Previously, the author (TC) reported on a series of seven patients who underwent VPR, typically using a biventricular pacing device.1 It is important to note that this type of pacing is especially integral to patients who are completely pacemaker dependent — at least two of the originally described cases eventually demonstrated failure of one of the ventricular leads, and thus utilized the backup pacing feature. In the event of a failed lead without a VPR system, there exists the potential for a severely devastating outcome. By providing a fail-safe option through redundancy, those potential catastrophic events could be avoided. One of the potential limitations of a VPR configuration is the issue of device energy consumption (i.e., battery drainage when pacing via two ventricular leads). As estimated by Medtronic, pacing using a redundant configuration will result in a 20 percent decrease in battery longevity, as compared to standard pacing.1 The effects on battery life may be mitigated by using VPR only during the initial three-month post-implantation window, in which a newly implanted lead may be at risk for a rise in pacing threshold and/or lead dislodgement. Additionally, some older methods of pacemaker redundancy involve simply implanting two independent pacemaker systems.2-4 With the added leads, devices and sites, these methods may increase the risk of infection.1 When utilizing a VPR system, this potential infection risk is less of an issue.

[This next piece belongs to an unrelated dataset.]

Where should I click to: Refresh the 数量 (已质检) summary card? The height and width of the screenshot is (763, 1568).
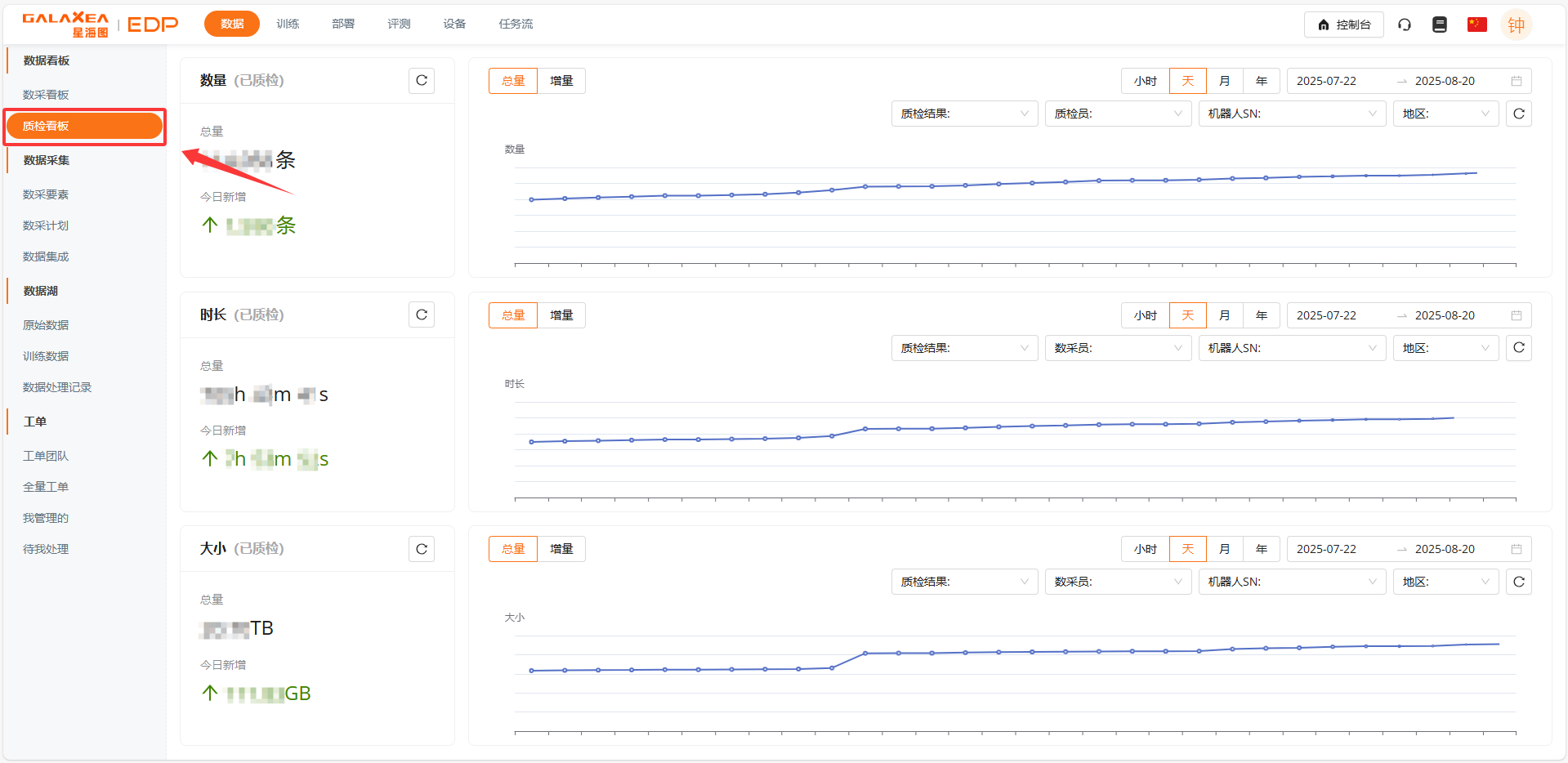(x=421, y=81)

In summary, this case highlights a method of pacing referred to as ventricular pacing redundancy, which utilizes old and new ventricular leads in order to provide additional safety should one ventricular lead fail. It is interesting to note that the patient’s initial premonition regarding failure of her essential ventricular lead proved correct during the actual procedure. It is the patient’s opinion, as a practicing nurse, that all pacemaker-dependent patients should consider VPR as their primary modality. The authors believe that this may be excessive; however, in circumstances during which an unpredictable, older, or unstable lead and a newly inserted lead are used, adaptation to a biventricular pacemaker may be prudent.
Disclosures: The authors have no conflicts of interest to report regarding the content herein.
- Cohen TJ, Inamdar V, Asheld W, Doorty G. Ventricular redundancy pacing to prevent loss of capture: a fail-safe for pacemaker-dependent patients. J Invasive Cardiol. 2010;22(5):247-50.
- Dodinote B. Simultaneous implantation of two pacemakers. Stimucoeur Medical. 1977;5:158.
- Iwa T, Teranaka M, Misaki T, Bando T. Double pacemaker implantation. J Thorac Cardiovasc Surg. 1980;79(2):294-300.
- Morse DP, Tarjan P, McNicholas KW, DelRossi AJ, Lemole GM. Redundant pacing: case report and review. Pacing Clin Electrophysiol. 1984;7:296-300.